Records from a data source:
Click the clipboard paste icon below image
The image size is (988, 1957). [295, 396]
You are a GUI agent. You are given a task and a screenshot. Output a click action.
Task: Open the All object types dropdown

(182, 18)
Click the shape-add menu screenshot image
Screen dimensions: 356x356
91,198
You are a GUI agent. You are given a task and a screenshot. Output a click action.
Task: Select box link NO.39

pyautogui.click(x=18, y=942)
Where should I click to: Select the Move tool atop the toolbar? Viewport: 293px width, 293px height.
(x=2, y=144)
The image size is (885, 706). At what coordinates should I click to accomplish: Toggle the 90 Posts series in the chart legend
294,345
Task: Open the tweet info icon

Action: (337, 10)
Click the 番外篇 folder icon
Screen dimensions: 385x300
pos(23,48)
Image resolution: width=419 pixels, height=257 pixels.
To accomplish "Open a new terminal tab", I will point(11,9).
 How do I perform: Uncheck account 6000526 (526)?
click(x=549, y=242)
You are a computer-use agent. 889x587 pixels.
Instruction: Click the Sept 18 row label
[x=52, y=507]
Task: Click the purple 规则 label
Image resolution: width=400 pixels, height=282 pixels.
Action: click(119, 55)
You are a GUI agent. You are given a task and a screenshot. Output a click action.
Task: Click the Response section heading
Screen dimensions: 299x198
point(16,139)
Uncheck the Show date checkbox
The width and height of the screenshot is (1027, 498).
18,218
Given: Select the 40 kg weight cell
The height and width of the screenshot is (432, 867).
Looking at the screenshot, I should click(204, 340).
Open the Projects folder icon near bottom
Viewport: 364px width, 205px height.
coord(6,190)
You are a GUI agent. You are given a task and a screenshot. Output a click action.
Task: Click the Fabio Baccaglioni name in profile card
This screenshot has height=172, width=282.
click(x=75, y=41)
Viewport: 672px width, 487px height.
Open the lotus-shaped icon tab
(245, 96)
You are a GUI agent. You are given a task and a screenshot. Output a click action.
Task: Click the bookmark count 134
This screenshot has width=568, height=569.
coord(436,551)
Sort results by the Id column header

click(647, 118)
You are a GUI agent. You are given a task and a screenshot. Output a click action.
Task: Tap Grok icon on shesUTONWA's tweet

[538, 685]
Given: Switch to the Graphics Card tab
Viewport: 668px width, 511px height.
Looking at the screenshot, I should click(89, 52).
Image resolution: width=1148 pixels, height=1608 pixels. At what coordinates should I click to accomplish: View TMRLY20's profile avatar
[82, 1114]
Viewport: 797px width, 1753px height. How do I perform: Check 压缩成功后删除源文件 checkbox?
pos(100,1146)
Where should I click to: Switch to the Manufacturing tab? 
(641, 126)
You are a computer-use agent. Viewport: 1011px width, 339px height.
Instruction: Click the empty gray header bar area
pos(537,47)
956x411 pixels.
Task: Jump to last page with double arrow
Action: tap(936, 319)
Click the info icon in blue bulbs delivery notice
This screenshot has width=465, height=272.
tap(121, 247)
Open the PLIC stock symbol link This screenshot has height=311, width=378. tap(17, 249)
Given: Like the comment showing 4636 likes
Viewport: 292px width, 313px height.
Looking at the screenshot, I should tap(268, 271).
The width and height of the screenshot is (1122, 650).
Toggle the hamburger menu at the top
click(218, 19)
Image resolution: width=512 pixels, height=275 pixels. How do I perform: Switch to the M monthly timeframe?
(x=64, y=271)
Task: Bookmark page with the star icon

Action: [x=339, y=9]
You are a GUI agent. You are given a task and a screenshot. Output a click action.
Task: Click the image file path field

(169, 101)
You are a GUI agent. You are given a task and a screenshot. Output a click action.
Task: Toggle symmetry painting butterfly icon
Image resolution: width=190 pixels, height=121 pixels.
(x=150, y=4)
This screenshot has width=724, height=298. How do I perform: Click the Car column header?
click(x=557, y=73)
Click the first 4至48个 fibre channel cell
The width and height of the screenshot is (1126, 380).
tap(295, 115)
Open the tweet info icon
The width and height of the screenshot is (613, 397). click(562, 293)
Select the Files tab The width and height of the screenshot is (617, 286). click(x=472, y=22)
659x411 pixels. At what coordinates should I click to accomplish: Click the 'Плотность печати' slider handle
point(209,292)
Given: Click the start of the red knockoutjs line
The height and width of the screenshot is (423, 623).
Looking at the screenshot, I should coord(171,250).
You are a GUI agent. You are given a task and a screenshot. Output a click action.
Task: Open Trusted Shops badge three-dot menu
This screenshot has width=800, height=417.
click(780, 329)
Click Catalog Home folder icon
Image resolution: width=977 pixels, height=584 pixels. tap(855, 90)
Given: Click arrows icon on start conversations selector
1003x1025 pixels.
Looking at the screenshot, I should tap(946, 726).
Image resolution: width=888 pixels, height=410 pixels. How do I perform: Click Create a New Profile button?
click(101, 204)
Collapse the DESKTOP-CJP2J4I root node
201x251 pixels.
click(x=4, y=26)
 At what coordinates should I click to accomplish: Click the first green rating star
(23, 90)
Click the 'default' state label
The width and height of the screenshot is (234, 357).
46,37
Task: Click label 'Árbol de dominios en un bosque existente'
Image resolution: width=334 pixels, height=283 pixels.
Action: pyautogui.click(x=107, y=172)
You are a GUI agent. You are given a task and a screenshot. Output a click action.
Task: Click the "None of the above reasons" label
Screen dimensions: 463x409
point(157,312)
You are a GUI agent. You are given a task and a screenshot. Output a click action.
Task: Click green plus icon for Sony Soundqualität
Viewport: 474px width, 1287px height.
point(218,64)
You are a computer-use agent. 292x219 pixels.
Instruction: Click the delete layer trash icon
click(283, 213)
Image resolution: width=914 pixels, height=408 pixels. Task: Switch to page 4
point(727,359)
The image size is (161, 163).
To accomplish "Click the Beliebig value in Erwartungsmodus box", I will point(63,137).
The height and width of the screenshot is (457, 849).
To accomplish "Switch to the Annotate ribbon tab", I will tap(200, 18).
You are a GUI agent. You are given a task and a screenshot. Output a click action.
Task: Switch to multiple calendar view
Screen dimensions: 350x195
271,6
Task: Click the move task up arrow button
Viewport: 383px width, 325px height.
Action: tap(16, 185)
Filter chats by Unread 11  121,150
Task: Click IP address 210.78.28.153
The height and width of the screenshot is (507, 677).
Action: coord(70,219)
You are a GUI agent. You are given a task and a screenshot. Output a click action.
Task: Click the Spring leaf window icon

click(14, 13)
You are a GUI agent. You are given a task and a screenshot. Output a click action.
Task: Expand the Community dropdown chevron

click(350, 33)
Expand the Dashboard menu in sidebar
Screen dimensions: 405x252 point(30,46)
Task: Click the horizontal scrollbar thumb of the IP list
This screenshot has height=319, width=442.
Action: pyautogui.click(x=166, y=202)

What you need to do
Copy, please, exactly the lines that start at the first line of the data and end at the line containing "Task: Click the bookmark count 134", both kept and no others.

Task result
Click the clipboard paste icon below image
The image size is (988, 1957). [295, 396]
You are a GUI agent. You are given a task and a screenshot. Output a click action.
Task: Open the All object types dropdown

(182, 18)
Click the shape-add menu screenshot image
Screen dimensions: 356x356
91,198
You are a GUI agent. You are given a task and a screenshot. Output a click action.
Task: Select box link NO.39

pyautogui.click(x=18, y=942)
Where should I click to: Select the Move tool atop the toolbar? Viewport: 293px width, 293px height.
(x=2, y=144)
The image size is (885, 706). At what coordinates should I click to accomplish: Toggle the 90 Posts series in the chart legend
294,345
Task: Open the tweet info icon

Action: (337, 10)
Click the 番外篇 folder icon
Screen dimensions: 385x300
pos(23,48)
Image resolution: width=419 pixels, height=257 pixels.
To accomplish "Open a new terminal tab", I will point(11,9).
 How do I perform: Uncheck account 6000526 (526)?
click(x=549, y=242)
You are a computer-use agent. 889x587 pixels.
Instruction: Click the Sept 18 row label
[x=52, y=507]
Task: Click the purple 规则 label
Image resolution: width=400 pixels, height=282 pixels.
Action: click(119, 55)
You are a GUI agent. You are given a task and a screenshot. Output a click action.
Task: Click the Response section heading
Screen dimensions: 299x198
point(16,139)
Uncheck the Show date checkbox
The width and height of the screenshot is (1027, 498).
18,218
Given: Select the 40 kg weight cell
The height and width of the screenshot is (432, 867).
Looking at the screenshot, I should click(204, 340).
Open the Projects folder icon near bottom
Viewport: 364px width, 205px height.
coord(6,190)
You are a GUI agent. You are given a task and a screenshot. Output a click action.
Task: Click the Fabio Baccaglioni name in profile card
This screenshot has height=172, width=282.
click(x=75, y=41)
Viewport: 672px width, 487px height.
Open the lotus-shaped icon tab
(245, 96)
You are a GUI agent. You are given a task and a screenshot. Output a click action.
Task: Click the bookmark count 134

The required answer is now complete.